Dataset entries
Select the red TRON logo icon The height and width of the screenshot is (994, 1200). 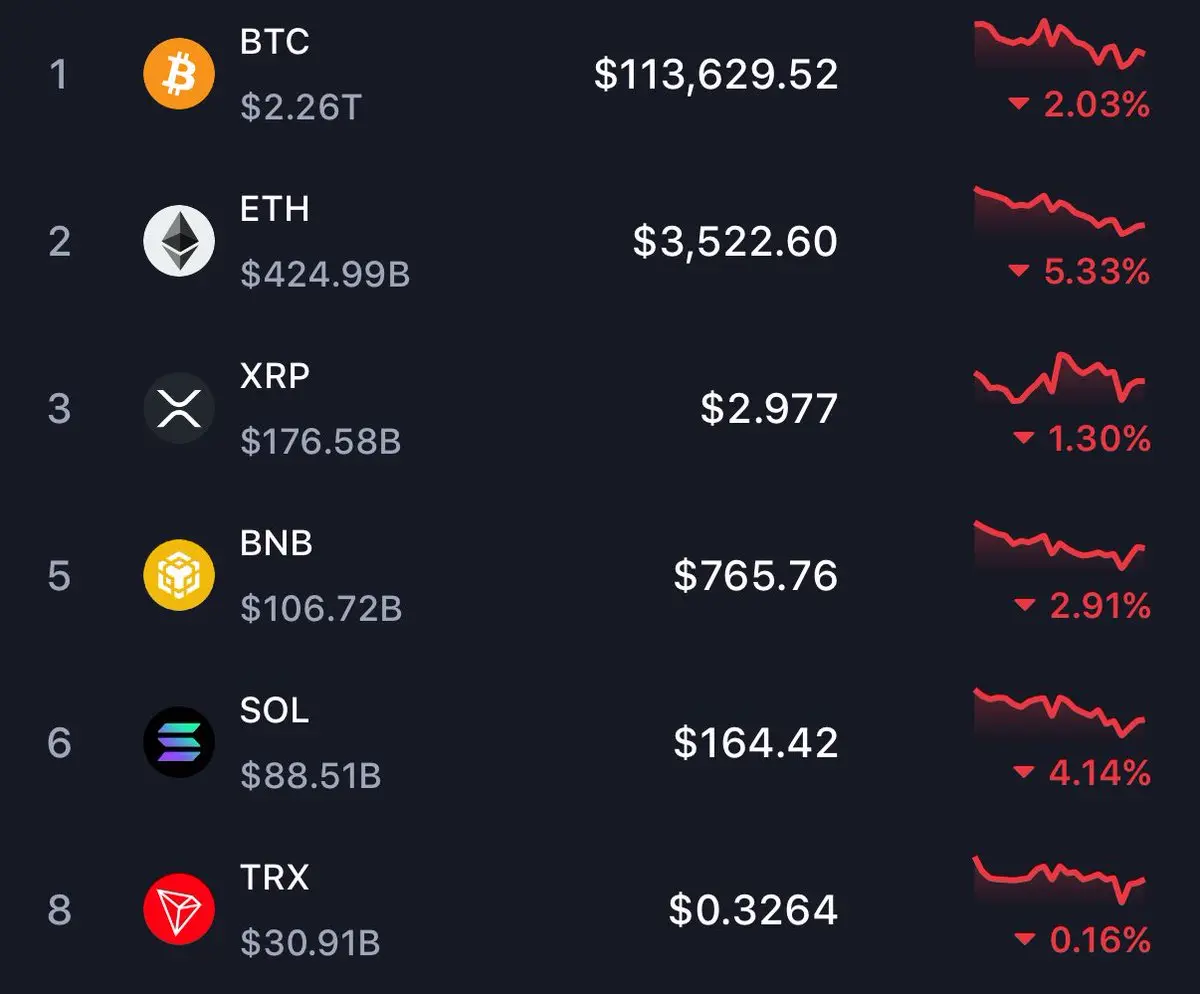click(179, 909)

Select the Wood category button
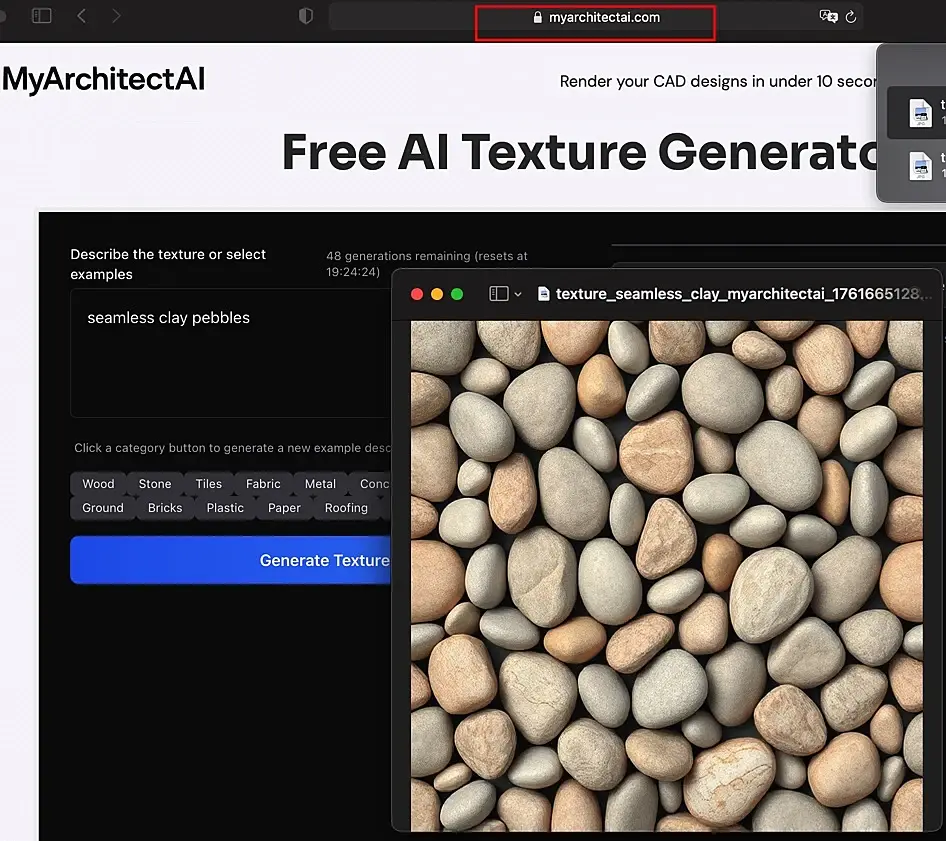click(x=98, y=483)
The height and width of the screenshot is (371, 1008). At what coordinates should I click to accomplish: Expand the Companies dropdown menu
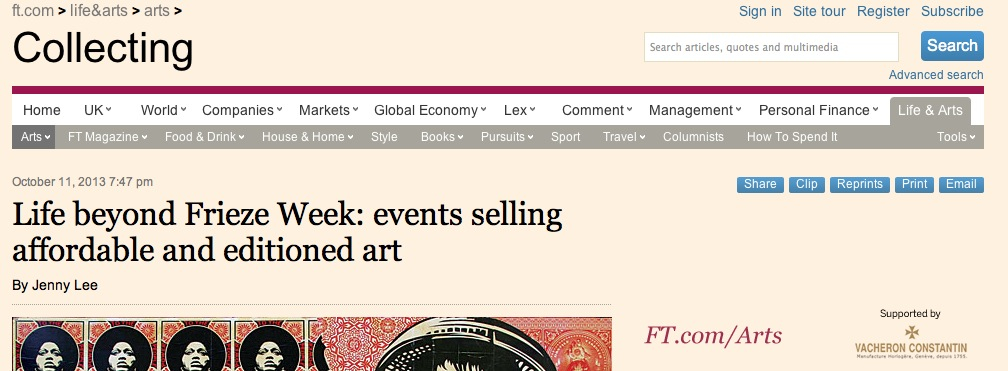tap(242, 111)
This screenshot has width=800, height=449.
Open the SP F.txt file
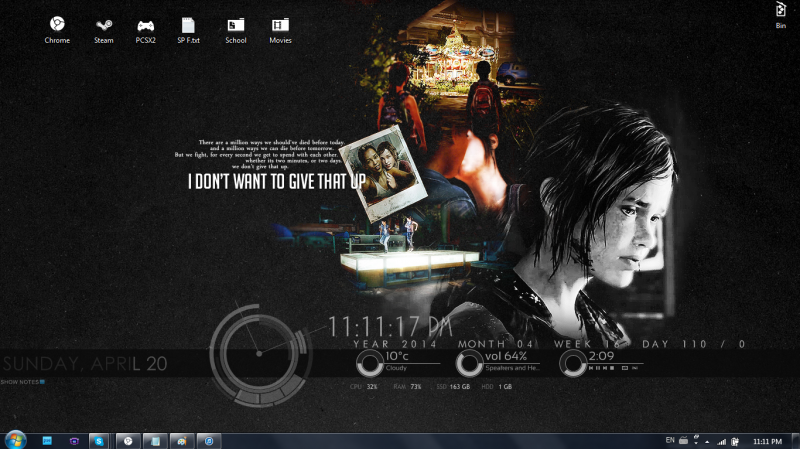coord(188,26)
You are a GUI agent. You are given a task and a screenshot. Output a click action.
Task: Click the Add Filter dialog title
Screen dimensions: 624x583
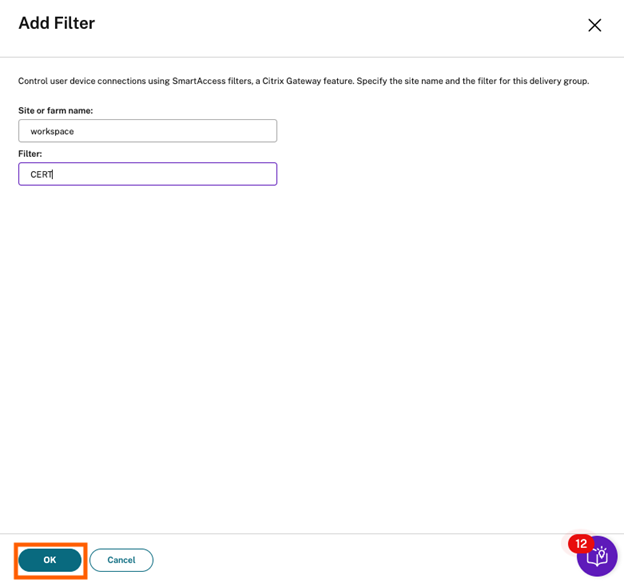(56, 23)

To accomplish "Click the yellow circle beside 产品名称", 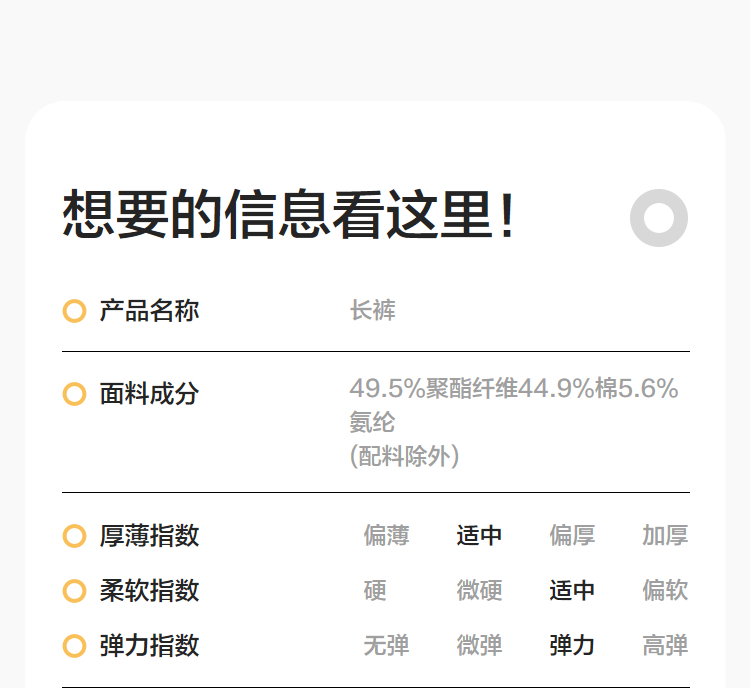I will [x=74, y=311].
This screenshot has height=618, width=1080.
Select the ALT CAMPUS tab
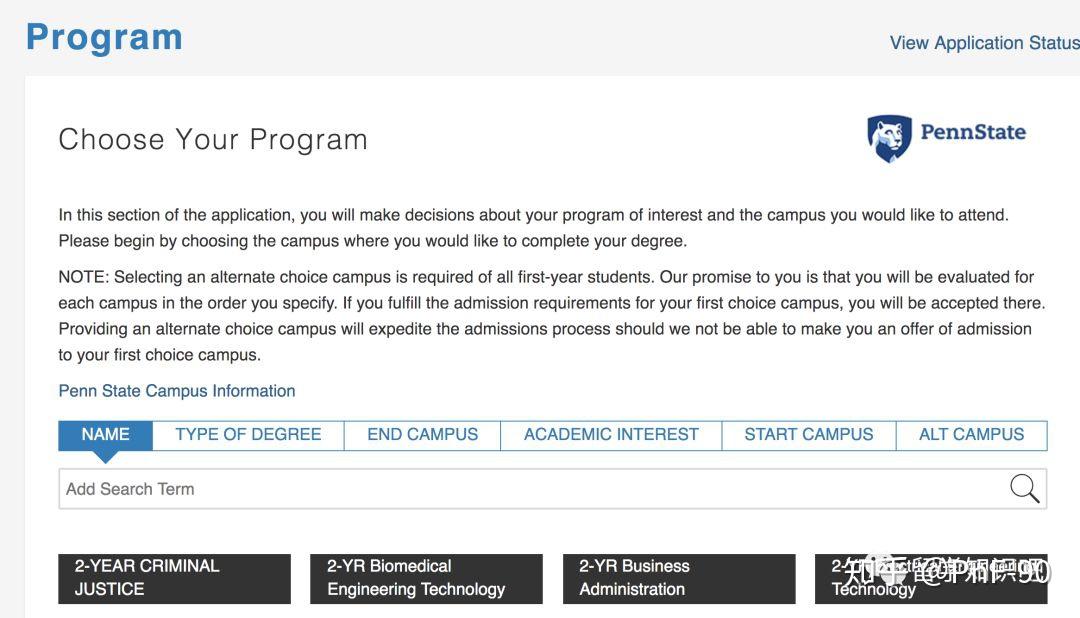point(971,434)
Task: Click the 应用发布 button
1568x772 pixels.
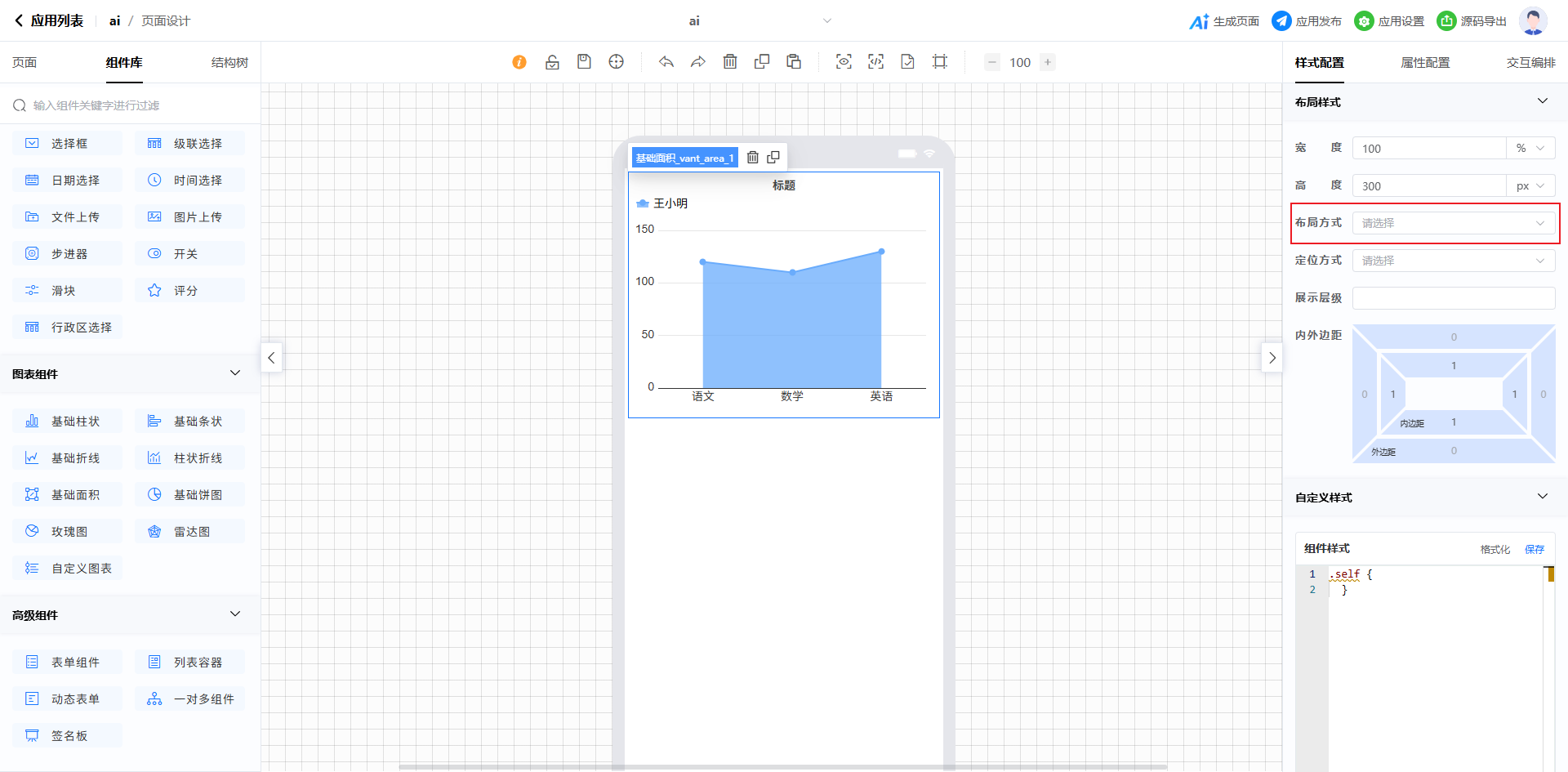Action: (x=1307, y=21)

WHAT IS REQUIRED: Copy out every line above where "This" is present.

THE COMPLETED TASK:
This screenshot has width=800, height=449.
This screenshot has height=618, width=1080.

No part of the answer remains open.